The Leader as Coach begins…..
Once upon a time, most people began successful careers by developing expertise in a technical, functional, or professional domain. Doing your job well meant having the right answers. If you could prove yourself that way, you’d rise up the ladder and eventually move into people management—at which point you had to ensure that your subordinates had those same answers.
As a manager, you knew what needed to be done, you taught others how to do it, and you evaluated their performance. Command and control was the name of the game, and your goal was to direct and develop employees who understood how the business worked and were able to reproduce its previous successes.

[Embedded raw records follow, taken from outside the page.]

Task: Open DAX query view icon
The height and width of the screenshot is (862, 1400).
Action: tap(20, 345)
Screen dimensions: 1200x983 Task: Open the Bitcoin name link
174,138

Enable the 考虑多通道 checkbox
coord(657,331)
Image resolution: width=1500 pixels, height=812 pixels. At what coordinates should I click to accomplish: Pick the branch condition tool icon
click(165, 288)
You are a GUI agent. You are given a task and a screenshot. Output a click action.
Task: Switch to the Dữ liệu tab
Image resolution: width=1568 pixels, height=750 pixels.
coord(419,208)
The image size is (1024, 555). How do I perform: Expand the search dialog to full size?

Not today. Rapid, constant, and disruptive change is now the norm, and what succeeded in the past is no longer a guide to what will succeed in the future. Twenty-first-century managers simply don’t (and can’t!) have all the right answers. To cope with this new reality, companies are moving away from traditional command-and-control practices and toward something very different: a model in which managers give support and guidance rather than instructions, and employees learn how to adapt to constantly changing environments in ways that unleash fresh energy, innovation, and commitment.
The role of the manager, in short, is becoming that of a coach………no longer can managers simply command and control. Nor will they succeed by rewarding team members mainly for executing flawlessly on things they already know how to do. Instead, with full institutional support, they need to reinvent themselves as coaches whose job it is to draw energy, creativity, and learning out of the people with whom they work………..
I am currently working as “Coach in Residence” for an ASX 100 technology company in Brisbane Australia. It is by any measure, a success story.
My task, as identified by the CEO and his Senior Leadership team (SLT), is to improve their performance as the group leading the company into the future, despite the position of the company. Obviously, there are some definitions around what does “improve”, “performance” and “future” mean. But for the purposes of this article, the SLT did not believe that they were working collaboratively.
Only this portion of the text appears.